==== Records supplied ====
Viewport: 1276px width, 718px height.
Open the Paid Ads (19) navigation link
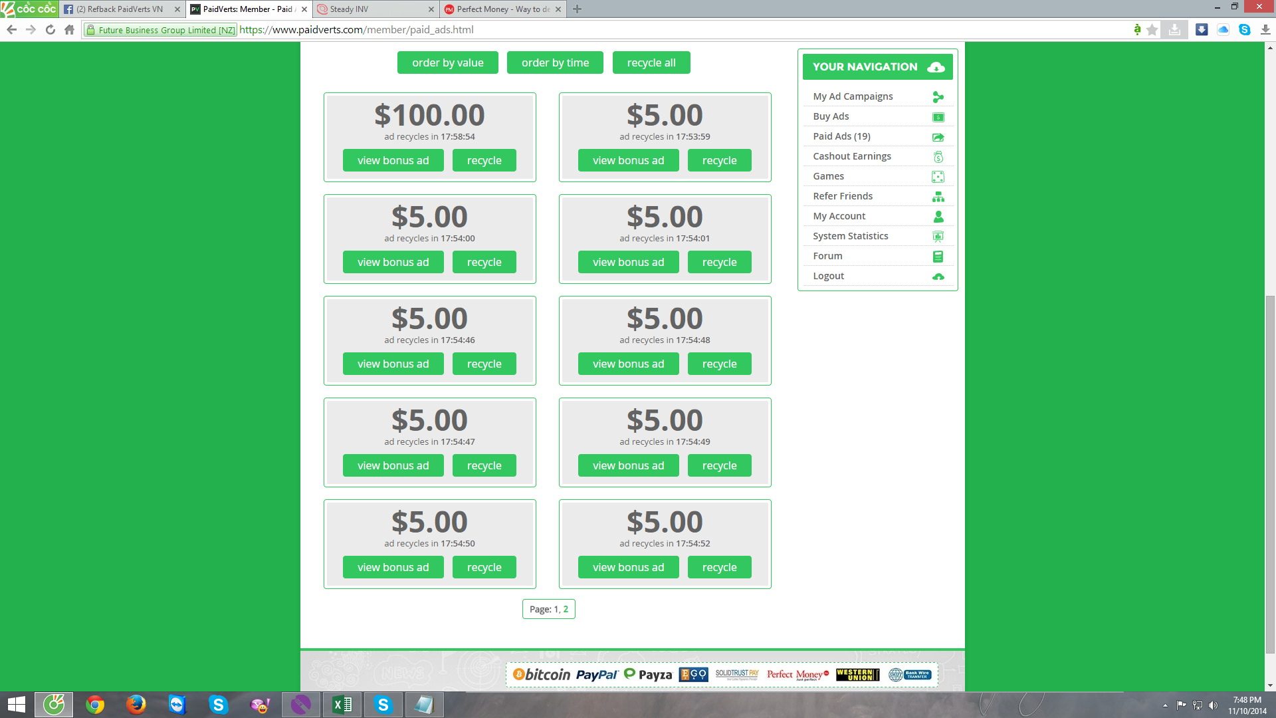[x=841, y=136]
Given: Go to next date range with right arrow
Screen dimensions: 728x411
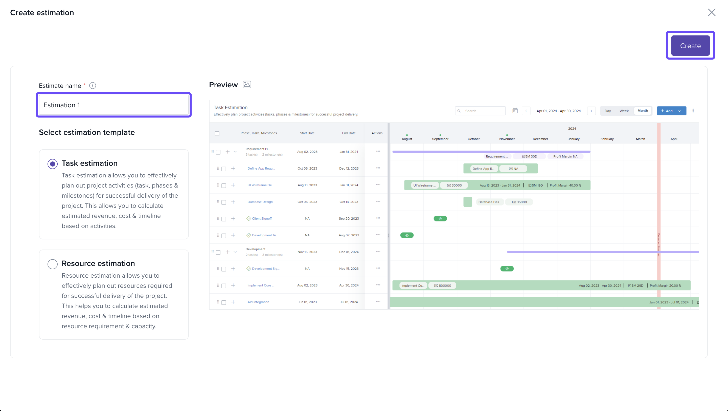Looking at the screenshot, I should [591, 111].
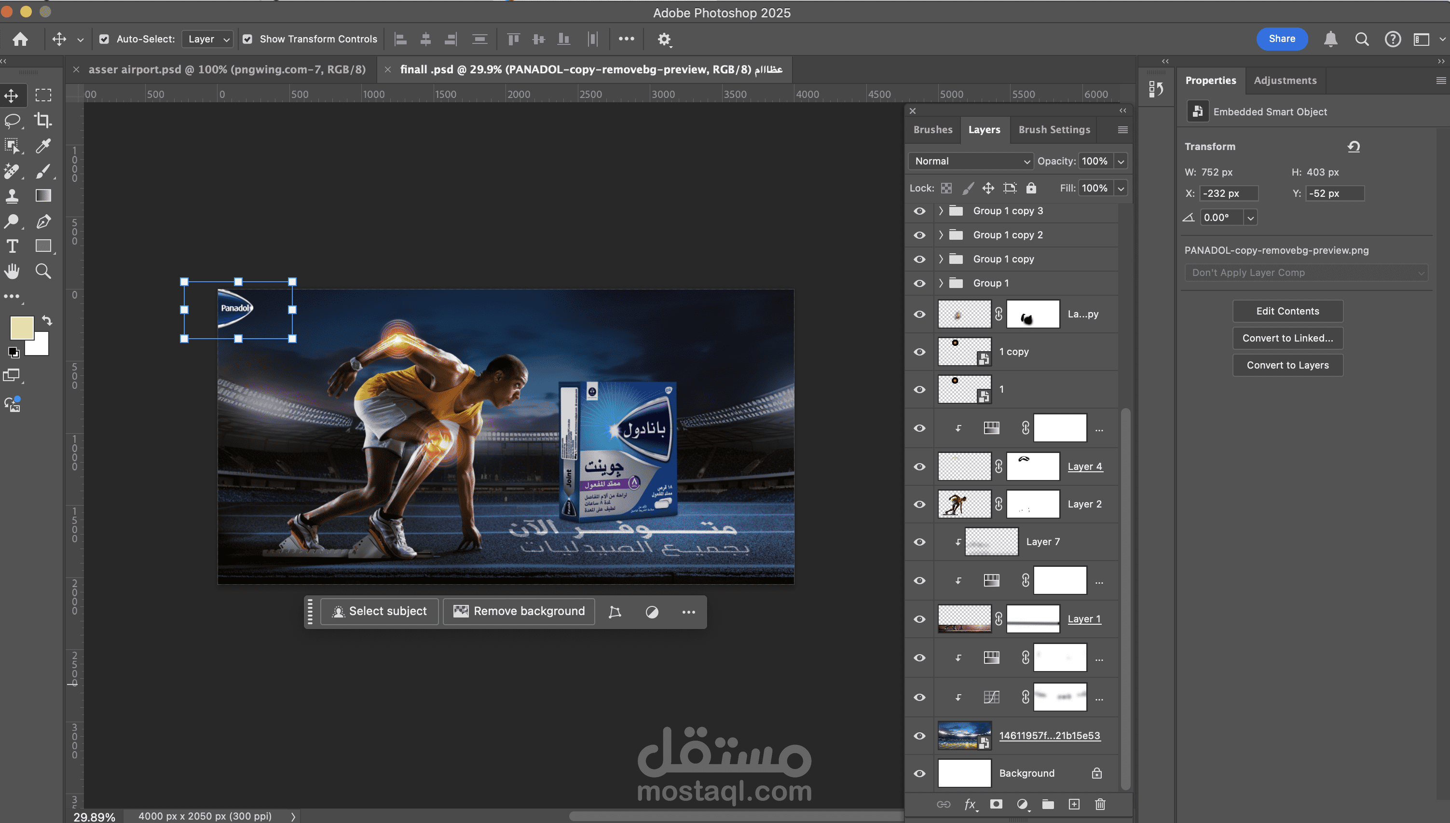
Task: Click the Gradient tool icon
Action: (x=43, y=196)

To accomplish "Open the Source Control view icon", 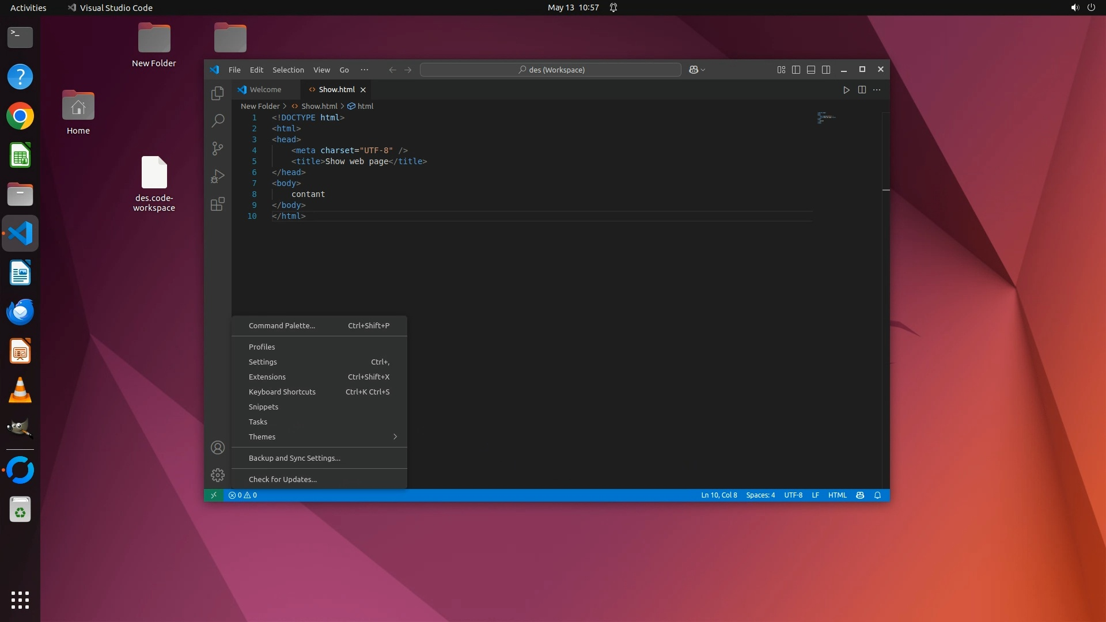I will click(x=217, y=149).
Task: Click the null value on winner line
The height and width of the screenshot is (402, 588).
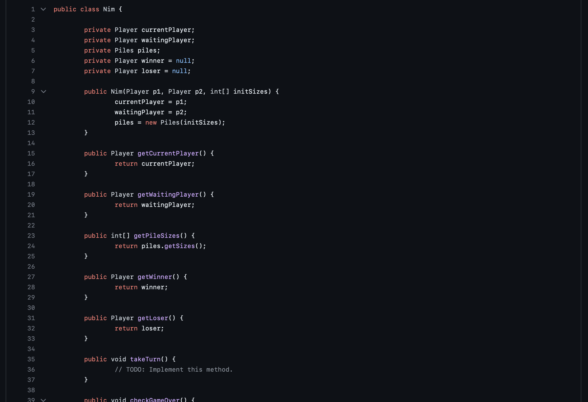Action: coord(183,61)
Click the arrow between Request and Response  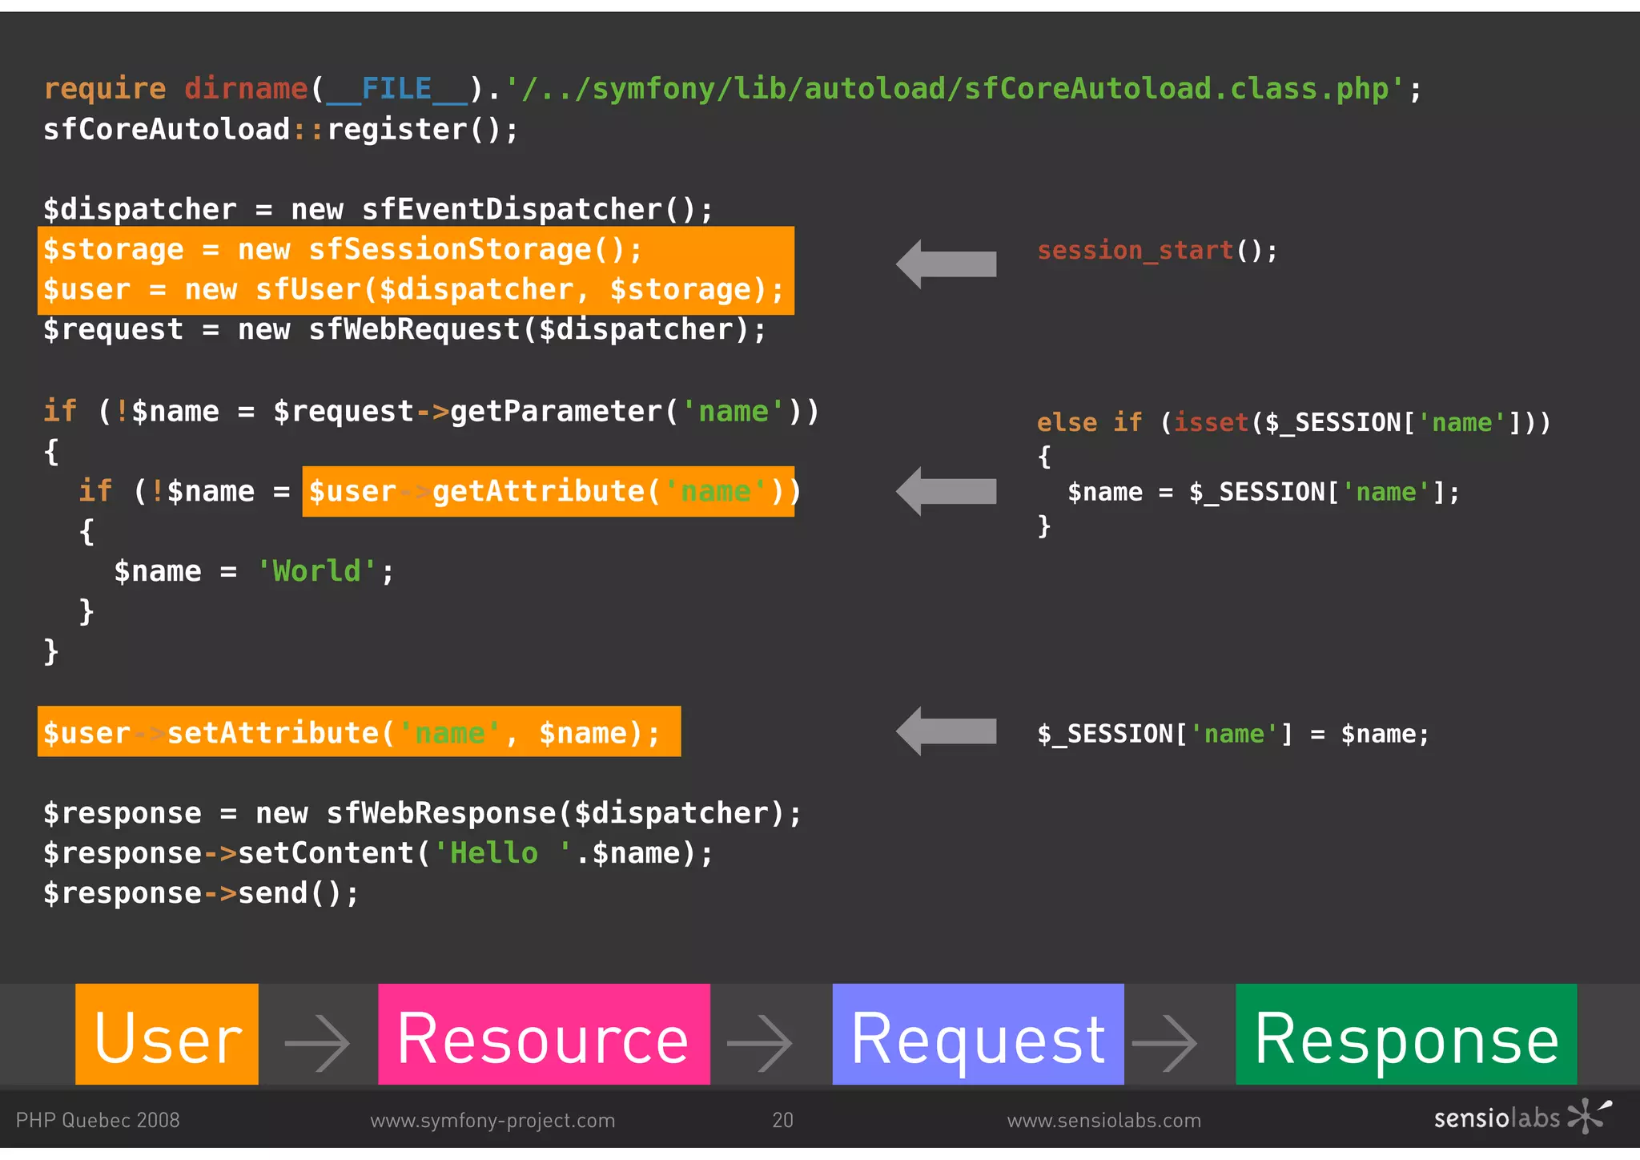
====
• _Problem description_: Starting with the line that contains "Task: Click the null value on winner line", print every remaining line of the records above, exactly as it stands. Do not print the pictures.

• _Solution below_:
Task: Click the null value on winner line
The height and width of the screenshot is (402, 588).
Action: coord(183,61)
Click the arrow between Request and Response  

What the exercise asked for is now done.